I learned that by simply switching to working in a skilled nursing facility, I could increase my income by $10-$15K. It wasn’t ideal, but I still learned things clinically. Plus, it allowed me to pay off my 6-figure student loan balance much faster and was my stepping stone to home health care where I increased my income again by another $10-$15K.

Without making the moves earlier in my career, I probably wouldn’t have started my own private practice as early as I did. That being said, you never know where the road might lead you.

Related: My 6 figure Home Health PT compensation package

The highest paying role for Physical Therapist Assistants

Sometimes that road might lead you to a different role that pays you even more than treating patients would. Here are some roles that isn’t unheard of for PTAs to transition to and can earn $80,000 – $100,000+:

Health care Sales / Marketing manager: $107,000 – $173,0001
Director of Rehab: $108,000 – $147,000 2
Business Owner: $60,000 – your imagination3

Of course, the type of work that accompany these roles is not what motivated you to become a PTA, but sometimes what you do for work might not be enough to fund the lifestyle you want out of work. While you did not go to school for these roles, it’s not to say that your experience as a PTA won’t help. I have met PTAs and COTAs who have transitioned outside of their traditional therapy assistant type roles and became managers, directors, and business owners. If your goal is to earn atypical salaries for a PTA, than you have to do atypical things.

Sources:
1. https://www.salary.com/research/salary/benchmark/healthcare-sales-marketing-manager-salary/philadelphia-pa
3. https://www.salary.com/research/salary/benchmark/rehabilitation-director-nursing-home-salary/pa
4. https://www.ziprecruiter.com/Salaries/What-Is-the-Average-Small-Business-Owner-Salary-by-State

Other modifiable factors that influence your earnings as a PTA

Seniority: While seniority does have some play in a salary bump, your goal is to earn as much as you can as early as you can. Closing in on my income cap within 5 years of my career was the best thing that happened as it allowed me push past my comfort zones sooner than later.
Geographic Location: Therapists in New York and California will be paid more than the national average. In part, due to higher cost of living in those areas as well. Higher compensation can also be expected in more rural states like Oregon, where there is greater a need.
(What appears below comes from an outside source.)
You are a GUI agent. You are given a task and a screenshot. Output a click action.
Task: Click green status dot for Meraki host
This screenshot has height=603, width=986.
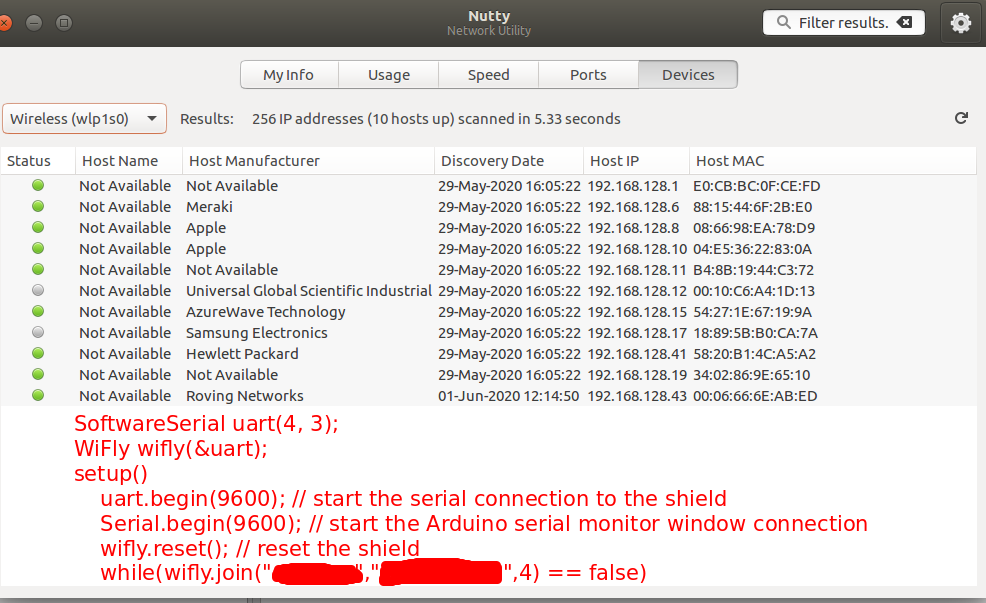coord(39,207)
It’s not always what you earn but what you keep that matters

We all heard of the broke NFL players who make billions of dollars, but end up going broke after their career is over. It all goes to show you, it doesn’t matter how much you earn if you cannot save, invest or manage money well.
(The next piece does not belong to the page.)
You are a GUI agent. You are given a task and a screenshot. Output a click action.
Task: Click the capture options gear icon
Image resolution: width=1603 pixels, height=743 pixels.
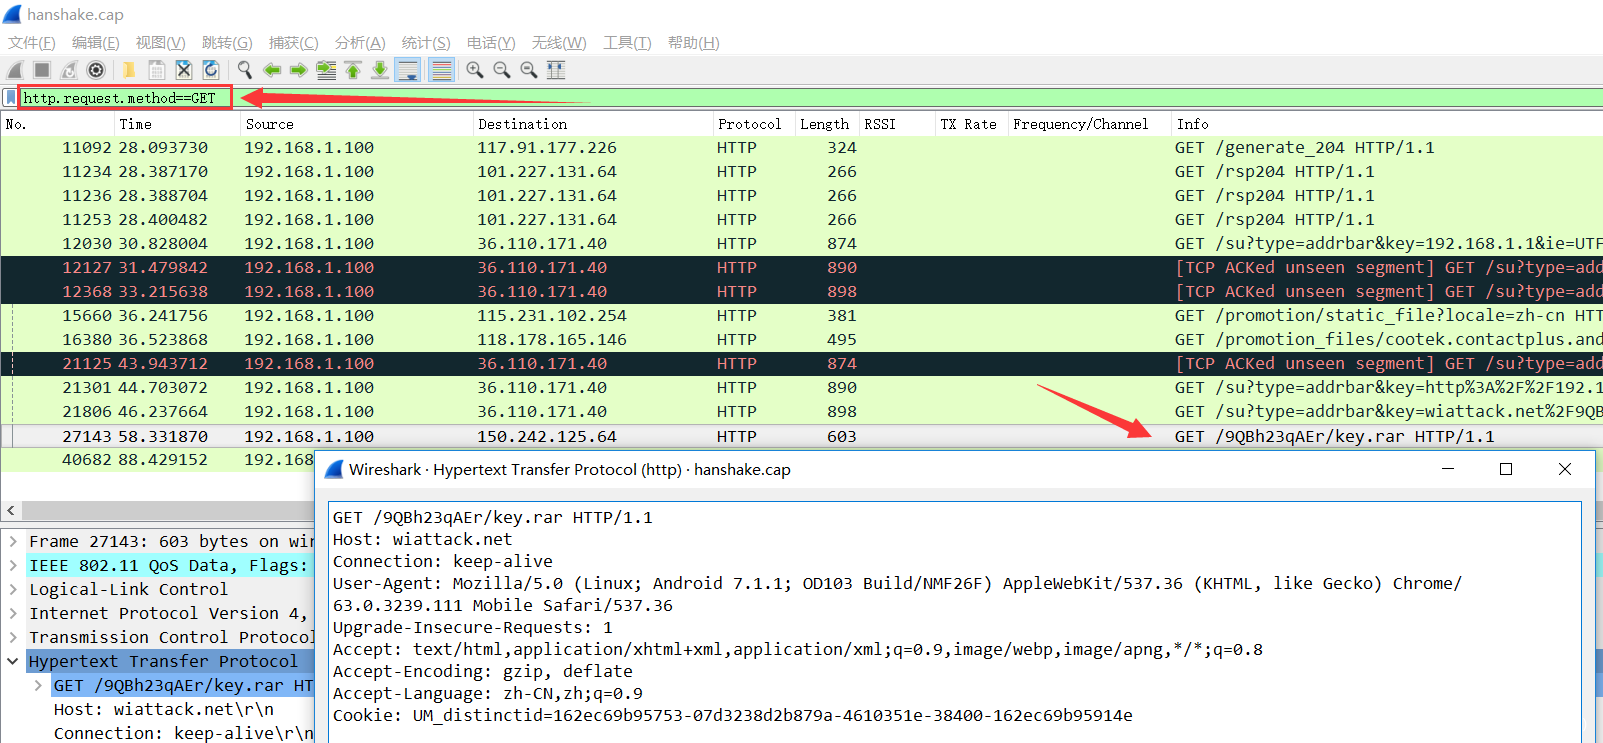click(x=96, y=70)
A PTA who earns $55,000 – $65,000 per year and saves $15,000 a year is better off than a PT who earns $90,000 per year, but can barely save enough to pay off their credit care. No matter how much you earn, work to increase the gap between you income and expenses and invest the difference.

Create a plan and stick with it! Don’t give up!

It’s possible to earn six figures as a PTA, but it takes planning, persistence, and dedication. Famously said by Dr. Steven Covey, begin with the end in mind. Frequently revisit your goals and adjust along the way.